Ever wanted a deeper understanding of the people that paddle canoes? James Raffan, the director of Emeritus at the Canadian Canoe Museum and Tumblehome gives us the breakdown one myth at a time.
Canoeing Myths Busted by James Raffan
by James Raffan on rapidmedia.com
After a decade of columns in this space dedicated to the history, heritage, esoterica and minutiae of canoeing, written for paddlers and would-be paddlers, it occurred to me that there might be people out there who are non-paddlers. Maybe the spouses or children of readers, who might pick up Canoeroots out of curiosity or from self-preservation having to share living space with a person who goes on and on about all things canoe. For the benefit of these folk, here’s a debunker’s guide to the paddling mythosphere.

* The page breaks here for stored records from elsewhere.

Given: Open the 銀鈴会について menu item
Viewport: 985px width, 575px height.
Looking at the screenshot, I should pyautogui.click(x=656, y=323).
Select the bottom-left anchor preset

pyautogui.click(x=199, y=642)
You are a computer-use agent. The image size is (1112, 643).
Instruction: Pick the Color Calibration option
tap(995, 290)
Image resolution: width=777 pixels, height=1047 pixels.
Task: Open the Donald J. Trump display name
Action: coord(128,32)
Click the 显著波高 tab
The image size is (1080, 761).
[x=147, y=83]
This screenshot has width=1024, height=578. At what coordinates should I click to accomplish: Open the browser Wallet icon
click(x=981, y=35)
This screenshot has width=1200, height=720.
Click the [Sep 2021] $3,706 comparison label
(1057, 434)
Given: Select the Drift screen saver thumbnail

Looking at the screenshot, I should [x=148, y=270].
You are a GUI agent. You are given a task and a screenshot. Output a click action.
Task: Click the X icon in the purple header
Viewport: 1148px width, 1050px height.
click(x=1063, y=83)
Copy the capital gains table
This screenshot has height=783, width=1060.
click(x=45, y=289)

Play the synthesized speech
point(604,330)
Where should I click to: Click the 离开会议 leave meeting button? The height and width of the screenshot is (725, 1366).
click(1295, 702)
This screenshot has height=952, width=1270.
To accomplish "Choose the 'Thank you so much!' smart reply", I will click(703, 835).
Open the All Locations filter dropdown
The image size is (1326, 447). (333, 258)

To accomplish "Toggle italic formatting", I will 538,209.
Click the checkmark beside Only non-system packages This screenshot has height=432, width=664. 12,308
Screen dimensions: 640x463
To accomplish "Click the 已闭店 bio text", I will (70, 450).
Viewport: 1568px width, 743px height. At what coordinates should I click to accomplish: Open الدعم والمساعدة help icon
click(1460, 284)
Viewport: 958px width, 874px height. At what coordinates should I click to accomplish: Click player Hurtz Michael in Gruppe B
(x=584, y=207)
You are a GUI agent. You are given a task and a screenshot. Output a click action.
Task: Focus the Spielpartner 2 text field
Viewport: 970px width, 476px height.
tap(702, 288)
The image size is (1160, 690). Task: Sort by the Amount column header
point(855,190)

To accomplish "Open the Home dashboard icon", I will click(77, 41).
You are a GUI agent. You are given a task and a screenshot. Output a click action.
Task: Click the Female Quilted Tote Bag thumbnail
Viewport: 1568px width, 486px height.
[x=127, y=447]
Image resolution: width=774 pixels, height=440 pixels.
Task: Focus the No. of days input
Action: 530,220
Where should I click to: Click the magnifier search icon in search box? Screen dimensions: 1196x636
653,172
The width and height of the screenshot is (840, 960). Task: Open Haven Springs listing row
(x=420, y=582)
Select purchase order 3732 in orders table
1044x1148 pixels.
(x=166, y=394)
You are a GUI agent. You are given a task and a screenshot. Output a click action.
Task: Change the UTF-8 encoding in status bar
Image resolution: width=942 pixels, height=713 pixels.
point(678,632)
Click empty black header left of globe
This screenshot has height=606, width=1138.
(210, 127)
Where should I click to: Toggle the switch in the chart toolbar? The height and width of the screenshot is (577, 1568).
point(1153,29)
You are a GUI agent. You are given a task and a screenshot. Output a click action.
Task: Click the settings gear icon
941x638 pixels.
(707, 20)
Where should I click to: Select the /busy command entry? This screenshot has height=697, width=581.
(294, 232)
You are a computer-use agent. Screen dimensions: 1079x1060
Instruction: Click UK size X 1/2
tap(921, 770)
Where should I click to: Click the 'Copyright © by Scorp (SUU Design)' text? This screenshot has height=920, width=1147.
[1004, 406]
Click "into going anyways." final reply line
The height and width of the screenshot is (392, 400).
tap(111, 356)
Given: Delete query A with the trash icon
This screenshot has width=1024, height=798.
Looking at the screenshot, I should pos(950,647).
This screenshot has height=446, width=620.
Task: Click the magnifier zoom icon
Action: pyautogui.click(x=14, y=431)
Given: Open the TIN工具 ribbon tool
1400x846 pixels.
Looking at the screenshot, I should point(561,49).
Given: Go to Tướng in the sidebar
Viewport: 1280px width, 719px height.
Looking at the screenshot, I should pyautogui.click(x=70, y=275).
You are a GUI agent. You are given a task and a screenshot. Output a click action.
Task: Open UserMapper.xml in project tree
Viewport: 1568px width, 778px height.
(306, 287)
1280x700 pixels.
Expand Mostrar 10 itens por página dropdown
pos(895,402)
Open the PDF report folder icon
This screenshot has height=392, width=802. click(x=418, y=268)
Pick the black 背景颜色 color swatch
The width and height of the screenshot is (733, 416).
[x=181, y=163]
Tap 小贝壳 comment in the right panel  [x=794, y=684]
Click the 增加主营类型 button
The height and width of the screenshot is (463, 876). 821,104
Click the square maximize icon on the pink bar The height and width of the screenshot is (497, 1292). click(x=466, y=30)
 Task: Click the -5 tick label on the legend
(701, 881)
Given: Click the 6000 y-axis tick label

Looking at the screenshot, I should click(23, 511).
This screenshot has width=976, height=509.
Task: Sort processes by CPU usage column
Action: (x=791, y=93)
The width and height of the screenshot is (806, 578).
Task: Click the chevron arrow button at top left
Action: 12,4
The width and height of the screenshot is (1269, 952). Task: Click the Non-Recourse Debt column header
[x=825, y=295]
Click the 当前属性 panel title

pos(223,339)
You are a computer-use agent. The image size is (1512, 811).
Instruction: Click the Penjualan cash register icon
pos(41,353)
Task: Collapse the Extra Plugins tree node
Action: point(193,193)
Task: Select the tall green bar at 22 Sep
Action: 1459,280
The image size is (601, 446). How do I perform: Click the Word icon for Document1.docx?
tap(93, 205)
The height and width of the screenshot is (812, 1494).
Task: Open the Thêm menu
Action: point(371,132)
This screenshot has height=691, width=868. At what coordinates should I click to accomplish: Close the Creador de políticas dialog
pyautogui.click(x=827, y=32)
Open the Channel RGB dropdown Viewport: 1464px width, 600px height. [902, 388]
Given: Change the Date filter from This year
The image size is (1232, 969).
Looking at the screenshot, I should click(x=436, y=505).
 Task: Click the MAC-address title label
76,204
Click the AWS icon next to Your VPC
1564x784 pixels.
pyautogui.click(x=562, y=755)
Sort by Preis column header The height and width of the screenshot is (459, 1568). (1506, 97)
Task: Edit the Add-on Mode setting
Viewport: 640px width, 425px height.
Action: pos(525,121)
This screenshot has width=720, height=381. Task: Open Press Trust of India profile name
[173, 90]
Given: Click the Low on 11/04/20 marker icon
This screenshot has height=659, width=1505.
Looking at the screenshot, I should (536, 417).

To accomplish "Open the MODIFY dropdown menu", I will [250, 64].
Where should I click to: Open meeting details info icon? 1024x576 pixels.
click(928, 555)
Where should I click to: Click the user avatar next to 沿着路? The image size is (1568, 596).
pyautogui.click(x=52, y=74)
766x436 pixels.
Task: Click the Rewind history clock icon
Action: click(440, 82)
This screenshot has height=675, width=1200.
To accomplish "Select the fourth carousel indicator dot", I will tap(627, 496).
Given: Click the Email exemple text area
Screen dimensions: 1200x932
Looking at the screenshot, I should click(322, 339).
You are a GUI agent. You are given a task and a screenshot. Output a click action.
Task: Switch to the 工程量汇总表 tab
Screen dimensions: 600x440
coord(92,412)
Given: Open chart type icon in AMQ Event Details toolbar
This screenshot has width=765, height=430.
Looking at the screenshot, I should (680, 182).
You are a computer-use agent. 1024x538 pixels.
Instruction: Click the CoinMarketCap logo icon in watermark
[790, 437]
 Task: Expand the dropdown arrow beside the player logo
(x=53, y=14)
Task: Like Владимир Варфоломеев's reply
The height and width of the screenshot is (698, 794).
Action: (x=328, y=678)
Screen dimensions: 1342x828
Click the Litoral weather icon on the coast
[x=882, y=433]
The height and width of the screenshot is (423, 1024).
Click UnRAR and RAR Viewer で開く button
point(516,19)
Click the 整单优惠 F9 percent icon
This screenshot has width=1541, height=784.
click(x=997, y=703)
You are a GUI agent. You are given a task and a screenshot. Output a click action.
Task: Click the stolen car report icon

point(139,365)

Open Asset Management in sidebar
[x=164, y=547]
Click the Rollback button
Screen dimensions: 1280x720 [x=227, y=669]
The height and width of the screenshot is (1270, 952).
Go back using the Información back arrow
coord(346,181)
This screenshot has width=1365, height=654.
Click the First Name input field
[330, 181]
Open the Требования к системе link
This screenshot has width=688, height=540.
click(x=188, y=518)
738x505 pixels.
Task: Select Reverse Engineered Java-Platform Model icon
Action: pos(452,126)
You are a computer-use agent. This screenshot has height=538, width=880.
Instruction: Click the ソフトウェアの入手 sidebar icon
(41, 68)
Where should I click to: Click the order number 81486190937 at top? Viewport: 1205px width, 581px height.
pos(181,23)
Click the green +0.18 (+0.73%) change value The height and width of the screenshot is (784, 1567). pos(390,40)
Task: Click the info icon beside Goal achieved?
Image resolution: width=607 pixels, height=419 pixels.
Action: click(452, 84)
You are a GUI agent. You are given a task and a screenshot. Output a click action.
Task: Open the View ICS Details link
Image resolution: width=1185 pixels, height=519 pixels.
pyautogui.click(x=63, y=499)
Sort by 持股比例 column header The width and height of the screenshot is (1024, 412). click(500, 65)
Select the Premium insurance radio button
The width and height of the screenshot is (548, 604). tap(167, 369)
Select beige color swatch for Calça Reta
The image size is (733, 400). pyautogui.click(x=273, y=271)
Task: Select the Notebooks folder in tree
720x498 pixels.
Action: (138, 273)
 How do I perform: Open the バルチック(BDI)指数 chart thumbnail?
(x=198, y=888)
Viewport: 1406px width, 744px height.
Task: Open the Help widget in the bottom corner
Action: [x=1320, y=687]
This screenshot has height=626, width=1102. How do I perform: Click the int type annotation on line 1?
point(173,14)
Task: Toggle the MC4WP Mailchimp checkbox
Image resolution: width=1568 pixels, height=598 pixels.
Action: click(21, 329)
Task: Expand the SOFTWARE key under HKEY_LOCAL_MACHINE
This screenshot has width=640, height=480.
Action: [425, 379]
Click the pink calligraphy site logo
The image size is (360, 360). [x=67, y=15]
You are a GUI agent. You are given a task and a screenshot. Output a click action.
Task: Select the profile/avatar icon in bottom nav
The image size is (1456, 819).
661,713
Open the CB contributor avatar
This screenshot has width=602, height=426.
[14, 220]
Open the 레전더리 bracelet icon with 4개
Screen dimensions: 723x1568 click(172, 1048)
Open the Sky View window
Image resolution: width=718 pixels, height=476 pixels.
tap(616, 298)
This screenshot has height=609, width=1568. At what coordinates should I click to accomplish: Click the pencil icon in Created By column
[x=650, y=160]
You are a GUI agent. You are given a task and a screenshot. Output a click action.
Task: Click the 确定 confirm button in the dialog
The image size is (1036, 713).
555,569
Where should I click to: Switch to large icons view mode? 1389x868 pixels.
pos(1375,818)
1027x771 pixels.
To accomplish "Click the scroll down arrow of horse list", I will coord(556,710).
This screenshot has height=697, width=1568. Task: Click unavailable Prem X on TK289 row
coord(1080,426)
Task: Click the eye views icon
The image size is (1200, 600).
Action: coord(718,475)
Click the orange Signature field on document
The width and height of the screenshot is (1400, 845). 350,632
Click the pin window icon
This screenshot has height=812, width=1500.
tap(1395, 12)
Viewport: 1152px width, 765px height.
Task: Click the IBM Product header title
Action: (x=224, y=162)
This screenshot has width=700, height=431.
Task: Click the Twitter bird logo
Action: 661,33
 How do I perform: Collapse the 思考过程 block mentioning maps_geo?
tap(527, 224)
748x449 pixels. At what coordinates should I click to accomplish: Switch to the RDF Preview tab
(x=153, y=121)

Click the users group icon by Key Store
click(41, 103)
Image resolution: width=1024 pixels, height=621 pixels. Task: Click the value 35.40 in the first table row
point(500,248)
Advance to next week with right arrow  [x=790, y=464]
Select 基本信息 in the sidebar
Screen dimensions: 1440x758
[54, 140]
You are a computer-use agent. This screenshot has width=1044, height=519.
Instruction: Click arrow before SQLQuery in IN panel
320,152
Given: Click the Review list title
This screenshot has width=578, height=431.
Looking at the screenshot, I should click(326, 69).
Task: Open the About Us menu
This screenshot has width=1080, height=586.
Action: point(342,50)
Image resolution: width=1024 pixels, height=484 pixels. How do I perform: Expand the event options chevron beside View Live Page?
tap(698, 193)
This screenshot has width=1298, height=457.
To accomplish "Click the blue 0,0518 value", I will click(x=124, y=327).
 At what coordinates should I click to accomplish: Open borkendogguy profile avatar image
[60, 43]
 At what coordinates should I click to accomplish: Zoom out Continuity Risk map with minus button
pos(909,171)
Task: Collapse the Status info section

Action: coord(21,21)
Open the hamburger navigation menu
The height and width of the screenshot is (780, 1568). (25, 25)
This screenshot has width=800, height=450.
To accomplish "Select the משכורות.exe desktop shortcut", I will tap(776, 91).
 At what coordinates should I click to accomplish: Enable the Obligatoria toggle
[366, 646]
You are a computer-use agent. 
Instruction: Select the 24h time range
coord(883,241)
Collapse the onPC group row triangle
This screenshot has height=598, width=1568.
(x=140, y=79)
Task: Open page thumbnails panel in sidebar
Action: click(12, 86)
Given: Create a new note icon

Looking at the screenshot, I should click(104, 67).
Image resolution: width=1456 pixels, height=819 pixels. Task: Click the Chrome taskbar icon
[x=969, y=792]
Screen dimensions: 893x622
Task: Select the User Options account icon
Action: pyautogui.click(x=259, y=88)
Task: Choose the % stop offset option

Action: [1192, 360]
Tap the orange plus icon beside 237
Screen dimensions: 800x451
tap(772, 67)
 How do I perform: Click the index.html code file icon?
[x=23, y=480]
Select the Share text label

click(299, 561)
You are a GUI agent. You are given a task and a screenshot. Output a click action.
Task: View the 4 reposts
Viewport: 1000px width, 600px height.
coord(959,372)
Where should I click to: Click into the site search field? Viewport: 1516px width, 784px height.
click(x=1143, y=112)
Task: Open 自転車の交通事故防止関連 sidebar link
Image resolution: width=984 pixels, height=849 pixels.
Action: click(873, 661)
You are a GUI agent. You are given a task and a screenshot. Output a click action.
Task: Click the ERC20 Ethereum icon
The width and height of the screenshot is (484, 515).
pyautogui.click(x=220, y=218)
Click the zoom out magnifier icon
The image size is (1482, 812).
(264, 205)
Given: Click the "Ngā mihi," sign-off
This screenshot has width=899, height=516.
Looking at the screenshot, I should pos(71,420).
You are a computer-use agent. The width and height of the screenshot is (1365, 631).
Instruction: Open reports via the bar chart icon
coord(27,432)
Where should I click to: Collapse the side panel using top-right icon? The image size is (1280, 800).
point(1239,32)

Canoeists are cheap. Let’s get this one right up front. When it comes to gear—and I’m talking good gear, not office technical wear, and stuff that is sold with main street in mind—canoeists will spare no expense. It’s not so much the availability of funds as it is about deployment of funds that fuels this myth. Canoeists look at ‘60s blue porcelain bathroom fixtures, shag carpets or comely avocado-colored kitchen appliances and ask, “Why would you want a new one of those when the ones we have are perfectly serviceable?” Same goes for decisions about saving for college tuition and weddings versus setting cash aside for a new canoe or a longer or more exotic canoe trip.
Canoeists all drink as much as Kevin Callan. I know Kevin is prone to claiming that alcohol taken orally is an excellent bug deterrent. He also claims it makes his skin more water repellent. Whatever other merits he and his sidekick, Andy Baxter, award the perfect bush martini, most canoeists don't drink as much as Kevin. No, no, no. For as far back as when the Hudson Bay Company and North West Company sent voyageurs west with casks of whiskey to trade, we've tended to drink more.